Cathay Pacific: Full Pre-Pandemic Capacity Two Years Away
The carrier is ramping up flying in the aftermath of Hong Kong easing COVID-19 entry rules.
Cathay Pacific Group, which includes Cathay Pacific and HK Express, aims to be back to operating pre-pandemic capacity levels by the end of 2024.
The carrier has finally been able to properly start rebuilding its network following the easing of tight COVID-19 restrictions by the Hong Kong government in late September. Cathay said it anticipates operating around 33% of pre-pandemic capacity by the end of this year. The airline said it will be back to 76% of 2019 capacity levels by the end of 2023.
As recently as March, Cathay was only flying 2% of pre-pandemic capacity levels. In August, capacity was around 15% of 2019 levels.

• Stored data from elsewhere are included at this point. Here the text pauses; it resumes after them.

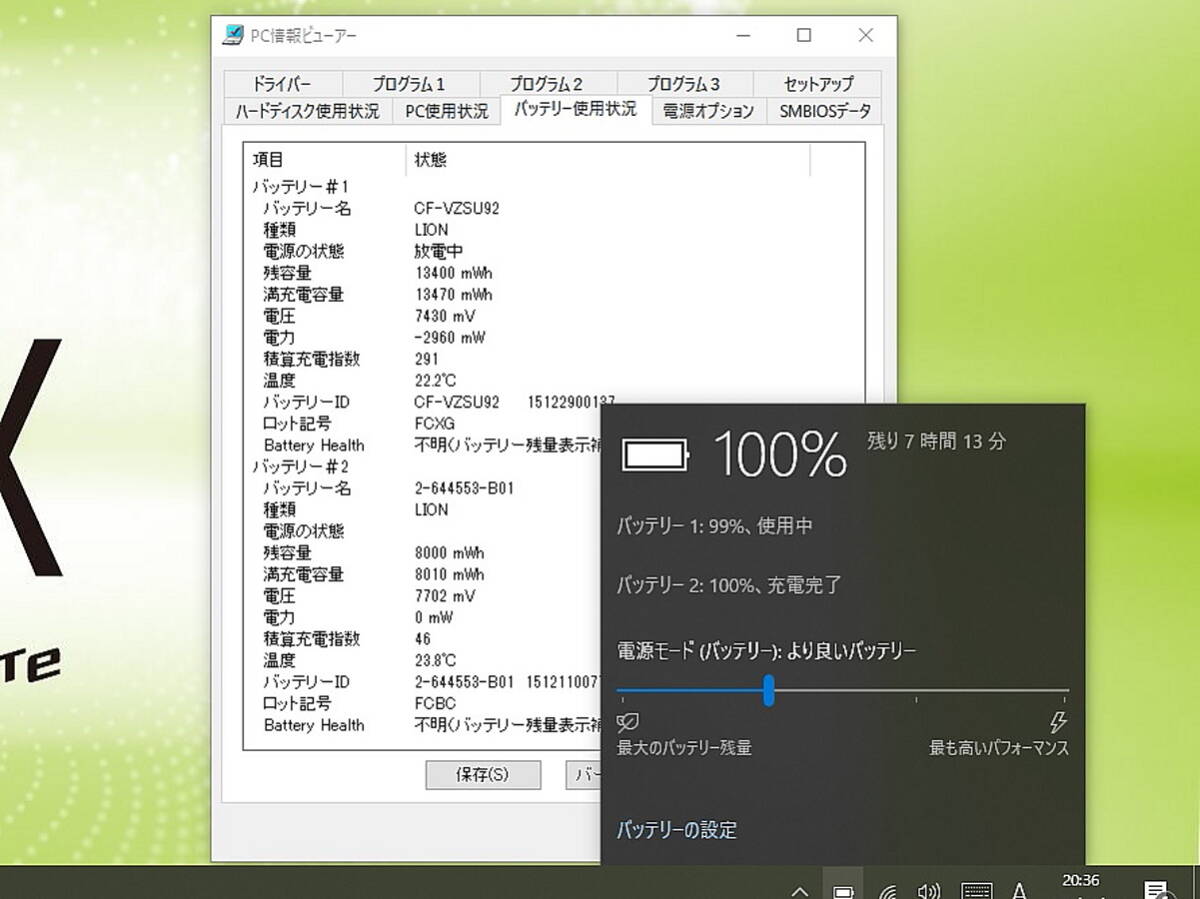Open the Action Center notification icon
Screen dimensions: 1200x899
[x=1156, y=890]
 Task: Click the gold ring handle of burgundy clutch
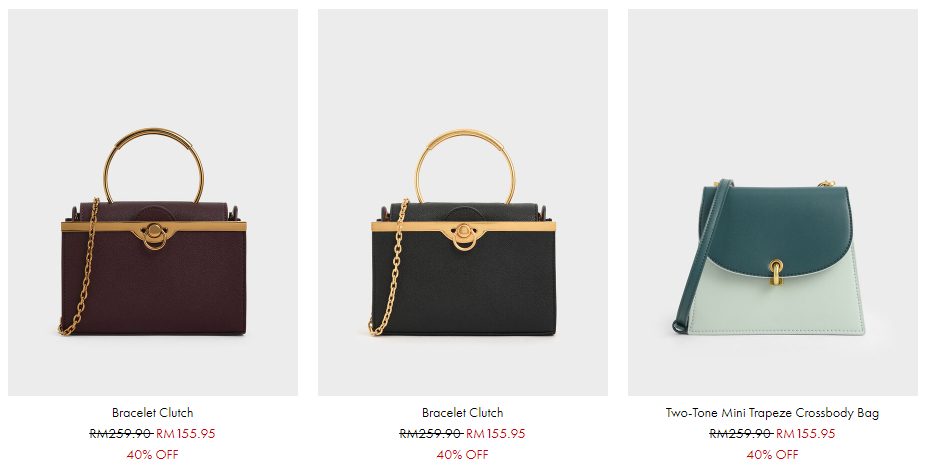(x=154, y=134)

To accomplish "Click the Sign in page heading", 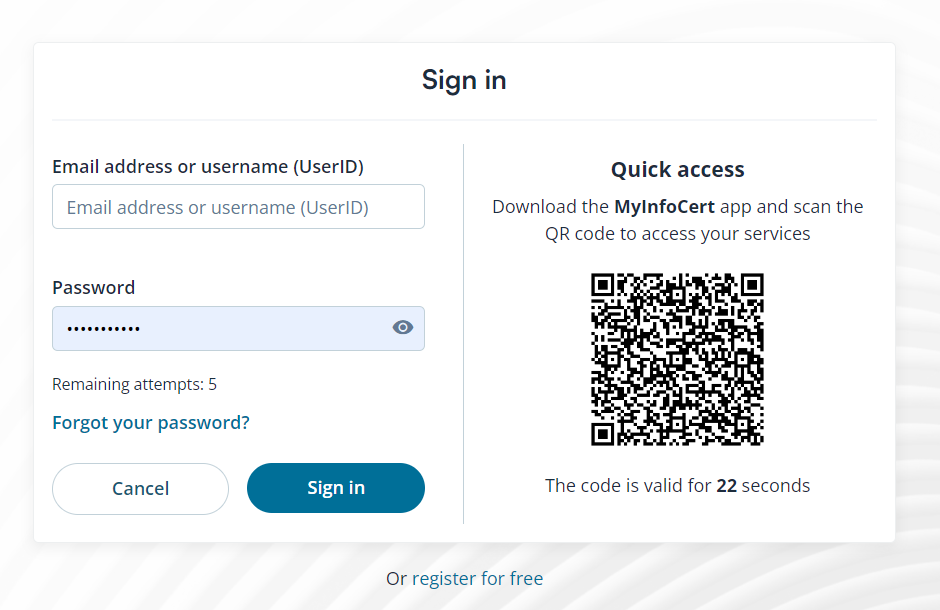I will pos(464,80).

The airline’s capacity targets largely align with those of Hong Kong International Airport (HKG). Speaking at Routes World 2022 in Las Vegas in October, HKG executive director of airport operations Vivian Cheung Kar-fay said the airport does not expect to see pre-pandemic levels of traffic return until 2025. By the end of 2022, the airport expects to be handling about 30% of pre-pandemic traffic levels. By the end of 2023, HKG anticipates handling about 60% of 2019 traffic levels.
“By 2025, the flow will come back,” Cheung Kar-fay said. “We’ll probably catch up by then.”
Cathay CEO Augustus Tang said in a statement: “As the COVID-19 situation eases, airlines around the world have been rebuilding their capacity. This requires the global aviation ecosystem, including airports, suppliers and our own airlines, to undertake a substantial amount of preparation with regards to crew and ground employees, aircraft reactivation and recruitment.”
Cathay was particularly hampered during the pandemic by rules that required flight crew to automatically go to quarantine centers upon arrival regardless of vaccination or testing status, making it challenging to operate any kind of consistent schedule. Cheung Kar-fay said Cathay is finding it “challenging recruiting pilots” as it endeavors to rebuild its network.
Tang emphasized that Cathay has “sufficient pilots, cabin crew and operational employees to support our current flight schedules, and we are confident that our ongoing recruitment plans will ensure this remains the case throughout the recovery. The short-term bottlenecks lie in the re-certification of pilots who have not been flying regularly for a long period of time and the reactivation of aircraft. We have been bolstering our capabilities to expedite this process.